— BEGIN —

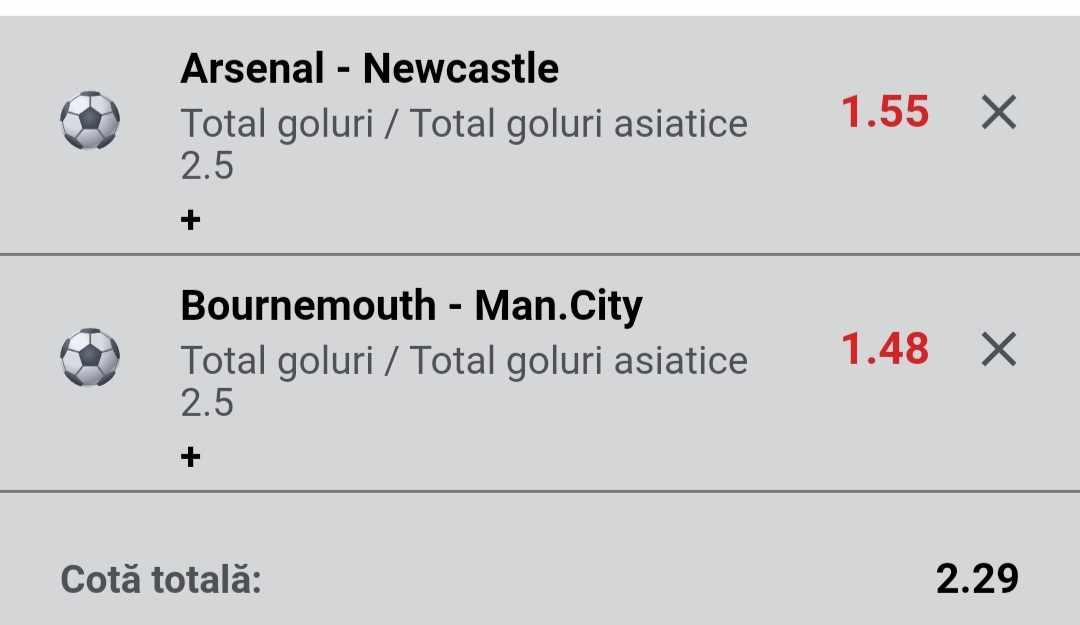
Task: Remove the Arsenal - Newcastle selection with X
Action: [x=998, y=112]
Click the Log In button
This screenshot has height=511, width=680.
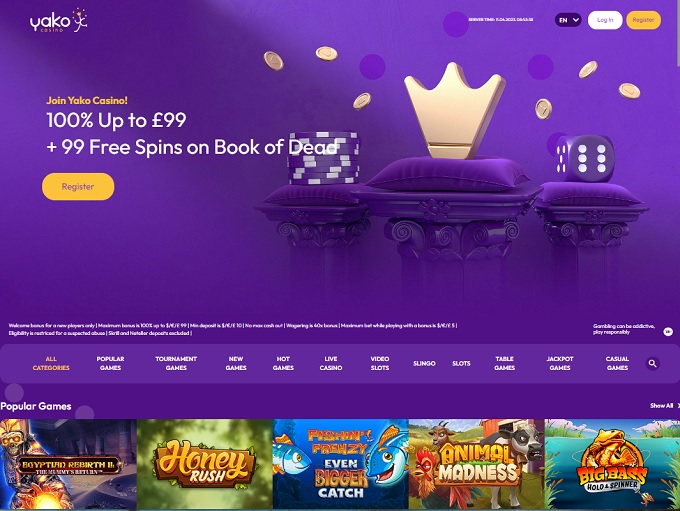coord(605,20)
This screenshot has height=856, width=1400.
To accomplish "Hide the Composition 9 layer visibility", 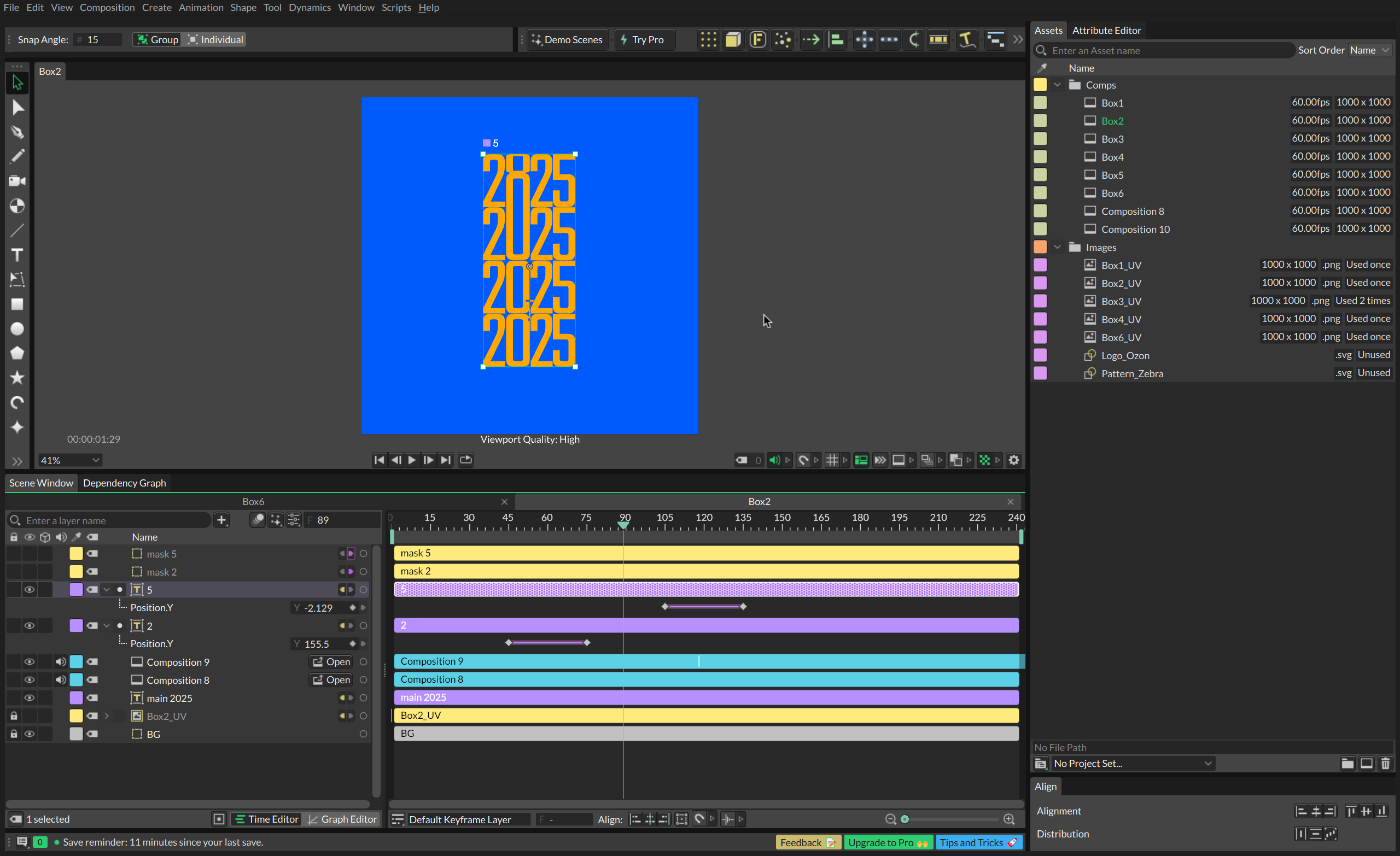I will click(29, 662).
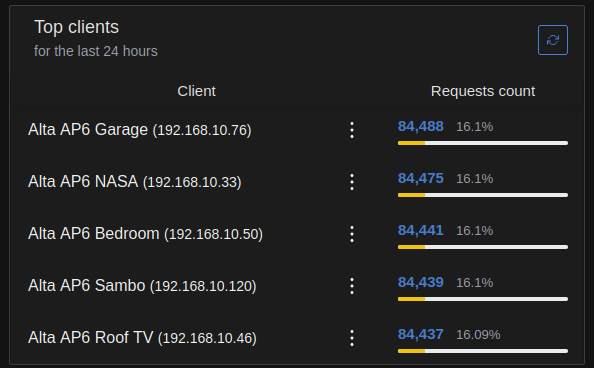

— END —

= Given task =
Count the lines in the records above that contain the string "height", and reply with only that number.

= Written solution =
2